Hooray and welcome to Airtable! We can’t wait to see what you create. But first, let’s walk through some best practices to help your team get the most out of working in Airtable.
Getting started with Airtable
Airtable helps teams of all sizes streamline processes by building powerful, custom apps that transform their work—all without a single line of code. Since it’s so customizable, Airtable looks different across teams, industries, company sizes, and more. Because of this, the way you set up Airtable could look different from what you see in this guide or on a coworker’s screen, and that’s okay. There’s no wrong way to use Airtable, and trying it out for yourself is often the best way to experience what’s possible.
👀 Looking forward
Once you’re up and running, we’re excited to see what you do: We’ve seen teams do everything from building powerful workflows that help them get products to market faster to building custom apps for their teams.
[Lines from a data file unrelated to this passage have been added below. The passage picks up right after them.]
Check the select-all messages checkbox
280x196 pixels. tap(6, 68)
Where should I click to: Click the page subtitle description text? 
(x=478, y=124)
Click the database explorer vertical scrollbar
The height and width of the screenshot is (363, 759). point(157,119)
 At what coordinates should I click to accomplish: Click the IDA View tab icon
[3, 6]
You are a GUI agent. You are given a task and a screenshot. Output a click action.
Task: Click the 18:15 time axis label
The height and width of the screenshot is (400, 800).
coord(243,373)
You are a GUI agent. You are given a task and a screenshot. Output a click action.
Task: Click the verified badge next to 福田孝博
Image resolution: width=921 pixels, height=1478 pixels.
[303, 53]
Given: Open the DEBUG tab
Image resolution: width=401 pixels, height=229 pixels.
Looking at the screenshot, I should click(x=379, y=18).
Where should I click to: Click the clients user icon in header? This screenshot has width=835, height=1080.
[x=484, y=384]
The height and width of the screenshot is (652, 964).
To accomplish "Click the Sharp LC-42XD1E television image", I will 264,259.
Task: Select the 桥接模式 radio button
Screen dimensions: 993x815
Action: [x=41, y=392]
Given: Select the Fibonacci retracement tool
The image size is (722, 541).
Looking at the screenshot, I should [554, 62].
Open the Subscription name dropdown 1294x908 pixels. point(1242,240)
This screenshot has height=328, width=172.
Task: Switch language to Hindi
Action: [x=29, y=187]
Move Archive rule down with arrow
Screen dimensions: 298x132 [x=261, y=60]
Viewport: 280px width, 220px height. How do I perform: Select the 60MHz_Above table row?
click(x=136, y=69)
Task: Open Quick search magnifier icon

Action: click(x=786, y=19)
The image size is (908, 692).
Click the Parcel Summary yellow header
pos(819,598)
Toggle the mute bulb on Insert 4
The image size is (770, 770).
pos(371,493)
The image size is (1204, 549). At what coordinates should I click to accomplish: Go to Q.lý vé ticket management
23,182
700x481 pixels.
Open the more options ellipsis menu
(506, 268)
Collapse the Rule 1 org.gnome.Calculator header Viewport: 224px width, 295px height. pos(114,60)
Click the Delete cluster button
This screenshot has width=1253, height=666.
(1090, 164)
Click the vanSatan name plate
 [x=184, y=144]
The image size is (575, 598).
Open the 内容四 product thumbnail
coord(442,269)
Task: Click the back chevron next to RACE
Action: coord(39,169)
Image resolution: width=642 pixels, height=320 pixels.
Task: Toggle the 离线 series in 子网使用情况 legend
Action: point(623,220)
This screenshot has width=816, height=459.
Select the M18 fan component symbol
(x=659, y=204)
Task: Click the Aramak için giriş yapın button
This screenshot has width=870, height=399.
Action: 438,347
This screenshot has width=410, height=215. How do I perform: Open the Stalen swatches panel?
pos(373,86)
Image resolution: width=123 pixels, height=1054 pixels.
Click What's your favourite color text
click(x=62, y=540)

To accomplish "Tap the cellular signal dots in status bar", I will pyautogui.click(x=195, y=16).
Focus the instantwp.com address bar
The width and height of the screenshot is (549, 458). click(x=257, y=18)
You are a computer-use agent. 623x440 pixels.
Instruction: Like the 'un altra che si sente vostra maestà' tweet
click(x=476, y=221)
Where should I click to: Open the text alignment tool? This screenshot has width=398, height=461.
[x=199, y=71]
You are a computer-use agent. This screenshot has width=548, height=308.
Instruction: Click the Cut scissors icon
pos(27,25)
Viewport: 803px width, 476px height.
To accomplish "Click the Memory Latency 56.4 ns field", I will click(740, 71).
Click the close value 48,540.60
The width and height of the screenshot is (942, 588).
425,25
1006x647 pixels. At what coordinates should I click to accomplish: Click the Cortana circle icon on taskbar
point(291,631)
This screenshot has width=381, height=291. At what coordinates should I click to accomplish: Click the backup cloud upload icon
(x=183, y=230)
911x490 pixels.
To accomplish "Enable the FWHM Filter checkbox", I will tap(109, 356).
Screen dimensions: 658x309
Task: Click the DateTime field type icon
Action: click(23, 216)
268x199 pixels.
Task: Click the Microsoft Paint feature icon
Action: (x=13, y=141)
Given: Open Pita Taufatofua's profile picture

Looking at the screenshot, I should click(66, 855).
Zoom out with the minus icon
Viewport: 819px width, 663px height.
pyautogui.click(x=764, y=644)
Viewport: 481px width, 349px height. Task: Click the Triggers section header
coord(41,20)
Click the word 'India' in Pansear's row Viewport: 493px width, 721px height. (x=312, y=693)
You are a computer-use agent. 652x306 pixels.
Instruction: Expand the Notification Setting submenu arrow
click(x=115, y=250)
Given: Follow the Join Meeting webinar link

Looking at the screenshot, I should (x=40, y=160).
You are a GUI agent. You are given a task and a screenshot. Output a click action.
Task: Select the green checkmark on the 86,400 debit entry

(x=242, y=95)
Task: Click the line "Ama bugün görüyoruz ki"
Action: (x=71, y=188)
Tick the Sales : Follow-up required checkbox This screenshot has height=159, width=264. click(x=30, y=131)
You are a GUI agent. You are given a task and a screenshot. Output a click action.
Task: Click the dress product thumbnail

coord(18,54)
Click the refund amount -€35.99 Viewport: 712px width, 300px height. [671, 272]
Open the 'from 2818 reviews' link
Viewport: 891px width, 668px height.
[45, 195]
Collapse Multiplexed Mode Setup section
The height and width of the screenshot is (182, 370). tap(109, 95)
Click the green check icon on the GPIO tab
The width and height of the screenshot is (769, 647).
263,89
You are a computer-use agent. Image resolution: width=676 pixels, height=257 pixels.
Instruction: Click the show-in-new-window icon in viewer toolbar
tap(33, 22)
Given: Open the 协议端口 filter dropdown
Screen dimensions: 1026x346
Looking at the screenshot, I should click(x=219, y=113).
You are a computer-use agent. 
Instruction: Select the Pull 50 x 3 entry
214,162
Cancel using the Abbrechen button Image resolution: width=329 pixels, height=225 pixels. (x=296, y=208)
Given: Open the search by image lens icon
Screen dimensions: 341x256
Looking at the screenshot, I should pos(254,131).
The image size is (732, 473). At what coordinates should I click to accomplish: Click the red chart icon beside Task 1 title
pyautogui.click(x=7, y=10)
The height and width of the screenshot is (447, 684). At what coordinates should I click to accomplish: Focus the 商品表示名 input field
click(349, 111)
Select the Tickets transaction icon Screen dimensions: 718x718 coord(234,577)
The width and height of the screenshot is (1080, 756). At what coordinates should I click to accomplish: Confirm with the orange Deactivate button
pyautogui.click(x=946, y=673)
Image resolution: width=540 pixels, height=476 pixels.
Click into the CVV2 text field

As we go through this guide, we’ll help you build your first workflow in Airtable. We’ll also show you how to bring together your data, our powerful features, and custom interfaces to build your very own app (without needing an engineering degree).
Before you start, let’s take a few moments to make sure you have a clear idea of the problem you’re solving with Airtable. If you already have a use case in mind, you can skip ahead to defining your goal.
What types of projects or processes work well in Airtable?
Airtable is extremely flexible, so really anything that involves working with information can be improved when it’s brought into Airtable. You can pick a brand-new workflow that doesn’t exist yet, or a weekly process you’ve been running for years with room for improvement. You might even pick a new cross-functional initiative that requires coordination across teams and processes.
Here are a few examples that make for a great first workflow:
How do people use Airtable?
How do people use Airtable?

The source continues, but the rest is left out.